Information given:
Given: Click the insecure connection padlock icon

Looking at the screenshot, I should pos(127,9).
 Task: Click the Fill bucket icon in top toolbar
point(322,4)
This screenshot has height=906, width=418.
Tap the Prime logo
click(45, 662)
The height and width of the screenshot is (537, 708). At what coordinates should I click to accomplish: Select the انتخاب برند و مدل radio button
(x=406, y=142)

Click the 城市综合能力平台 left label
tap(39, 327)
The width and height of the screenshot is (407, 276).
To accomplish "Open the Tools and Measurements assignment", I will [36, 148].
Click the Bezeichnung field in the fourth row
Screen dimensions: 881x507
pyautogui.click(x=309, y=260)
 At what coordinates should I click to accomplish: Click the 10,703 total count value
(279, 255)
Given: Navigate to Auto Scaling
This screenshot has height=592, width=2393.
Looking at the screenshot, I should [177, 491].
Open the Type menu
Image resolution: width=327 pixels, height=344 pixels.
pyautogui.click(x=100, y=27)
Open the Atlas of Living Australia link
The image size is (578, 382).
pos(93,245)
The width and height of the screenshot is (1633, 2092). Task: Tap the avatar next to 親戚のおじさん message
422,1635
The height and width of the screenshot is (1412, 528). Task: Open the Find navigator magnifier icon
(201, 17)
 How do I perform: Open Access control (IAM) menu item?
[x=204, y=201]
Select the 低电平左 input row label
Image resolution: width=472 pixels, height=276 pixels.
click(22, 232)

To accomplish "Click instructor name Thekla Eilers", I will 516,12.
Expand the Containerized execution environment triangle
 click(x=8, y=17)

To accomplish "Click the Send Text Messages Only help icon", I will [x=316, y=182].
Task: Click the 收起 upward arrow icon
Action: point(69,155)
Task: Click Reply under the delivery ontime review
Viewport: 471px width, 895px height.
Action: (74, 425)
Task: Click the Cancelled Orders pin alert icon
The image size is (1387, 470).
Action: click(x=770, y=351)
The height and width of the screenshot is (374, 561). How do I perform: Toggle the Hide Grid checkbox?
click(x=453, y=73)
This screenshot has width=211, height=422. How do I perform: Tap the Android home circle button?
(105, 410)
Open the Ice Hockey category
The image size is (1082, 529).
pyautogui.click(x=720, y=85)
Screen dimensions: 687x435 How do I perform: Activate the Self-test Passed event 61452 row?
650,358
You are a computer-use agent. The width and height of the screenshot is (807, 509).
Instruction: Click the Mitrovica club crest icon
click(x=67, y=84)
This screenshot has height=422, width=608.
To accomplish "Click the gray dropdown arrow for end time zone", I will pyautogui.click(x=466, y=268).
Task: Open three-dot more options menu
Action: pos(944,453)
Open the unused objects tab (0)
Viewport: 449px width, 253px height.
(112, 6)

Exercise brief: None of the records may be omitted; each is to be printed exactly.

Problem solution:
Given: Click the insecure connection padlock icon

Looking at the screenshot, I should pos(127,9).
 Task: Click the Fill bucket icon in top toolbar
point(322,4)
This screenshot has height=906, width=418.
Tap the Prime logo
click(45, 662)
The height and width of the screenshot is (537, 708). At what coordinates should I click to accomplish: Select the انتخاب برند و مدل radio button
(x=406, y=142)

Click the 城市综合能力平台 left label
tap(39, 327)
The width and height of the screenshot is (407, 276).
To accomplish "Open the Tools and Measurements assignment", I will [36, 148].
Click the Bezeichnung field in the fourth row
Screen dimensions: 881x507
pyautogui.click(x=309, y=260)
 At what coordinates should I click to accomplish: Click the 10,703 total count value
(279, 255)
Given: Navigate to Auto Scaling
This screenshot has height=592, width=2393.
Looking at the screenshot, I should [177, 491].
Open the Type menu
Image resolution: width=327 pixels, height=344 pixels.
pyautogui.click(x=100, y=27)
Open the Atlas of Living Australia link
The image size is (578, 382).
pos(93,245)
The width and height of the screenshot is (1633, 2092). Task: Tap the avatar next to 親戚のおじさん message
422,1635
The height and width of the screenshot is (1412, 528). Task: Open the Find navigator magnifier icon
(201, 17)
 How do I perform: Open Access control (IAM) menu item?
[x=204, y=201]
Select the 低电平左 input row label
Image resolution: width=472 pixels, height=276 pixels.
click(22, 232)

To accomplish "Click instructor name Thekla Eilers", I will 516,12.
Expand the Containerized execution environment triangle
 click(x=8, y=17)

To accomplish "Click the Send Text Messages Only help icon", I will [x=316, y=182].
Task: Click the 收起 upward arrow icon
Action: point(69,155)
Task: Click Reply under the delivery ontime review
Viewport: 471px width, 895px height.
Action: (74, 425)
Task: Click the Cancelled Orders pin alert icon
The image size is (1387, 470).
Action: click(x=770, y=351)
The height and width of the screenshot is (374, 561). How do I perform: Toggle the Hide Grid checkbox?
click(x=453, y=73)
This screenshot has width=211, height=422. How do I perform: Tap the Android home circle button?
(105, 410)
Open the Ice Hockey category
The image size is (1082, 529).
pyautogui.click(x=720, y=85)
Screen dimensions: 687x435 How do I perform: Activate the Self-test Passed event 61452 row?
650,358
You are a computer-use agent. The width and height of the screenshot is (807, 509).
Instruction: Click the Mitrovica club crest icon
click(x=67, y=84)
This screenshot has height=422, width=608.
To accomplish "Click the gray dropdown arrow for end time zone", I will pyautogui.click(x=466, y=268).
Task: Open three-dot more options menu
Action: pos(944,453)
Open the unused objects tab (0)
Viewport: 449px width, 253px height.
(112, 6)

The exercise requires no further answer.